## PROMPT
Word for word, set down every line of the entries below from the line with "Instruction: Click the" to the line with "Task: Confirm formula", including both, and no other line.

## INPUT DATA
^^^^^^^^

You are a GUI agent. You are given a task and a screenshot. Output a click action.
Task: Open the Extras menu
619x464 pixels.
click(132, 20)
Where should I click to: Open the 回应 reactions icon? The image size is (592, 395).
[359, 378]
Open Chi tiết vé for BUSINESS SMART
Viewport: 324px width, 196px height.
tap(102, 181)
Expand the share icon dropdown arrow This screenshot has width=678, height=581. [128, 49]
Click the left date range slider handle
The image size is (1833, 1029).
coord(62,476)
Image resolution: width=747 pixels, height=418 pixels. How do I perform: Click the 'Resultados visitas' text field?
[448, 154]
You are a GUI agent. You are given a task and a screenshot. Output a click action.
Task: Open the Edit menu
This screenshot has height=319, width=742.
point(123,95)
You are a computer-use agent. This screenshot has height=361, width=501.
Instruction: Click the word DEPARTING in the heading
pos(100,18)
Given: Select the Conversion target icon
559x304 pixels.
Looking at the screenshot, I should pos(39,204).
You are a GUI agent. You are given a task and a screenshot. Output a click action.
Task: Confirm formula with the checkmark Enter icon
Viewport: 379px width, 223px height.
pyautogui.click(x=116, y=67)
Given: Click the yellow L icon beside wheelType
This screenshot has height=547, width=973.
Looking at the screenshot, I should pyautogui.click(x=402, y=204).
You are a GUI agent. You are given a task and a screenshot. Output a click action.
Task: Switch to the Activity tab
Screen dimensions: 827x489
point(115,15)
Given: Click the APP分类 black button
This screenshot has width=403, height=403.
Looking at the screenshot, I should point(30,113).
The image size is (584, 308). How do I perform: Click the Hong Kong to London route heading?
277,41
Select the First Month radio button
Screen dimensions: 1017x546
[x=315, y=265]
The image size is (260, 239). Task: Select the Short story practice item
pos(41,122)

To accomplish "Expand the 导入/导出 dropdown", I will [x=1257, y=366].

^^^^^^^^

## TASK RESPONSE
Instruction: Click the word DEPARTING in the heading
pos(100,18)
Given: Select the Conversion target icon
559x304 pixels.
Looking at the screenshot, I should pos(39,204).
You are a GUI agent. You are given a task and a screenshot. Output a click action.
Task: Confirm formula with the checkmark Enter icon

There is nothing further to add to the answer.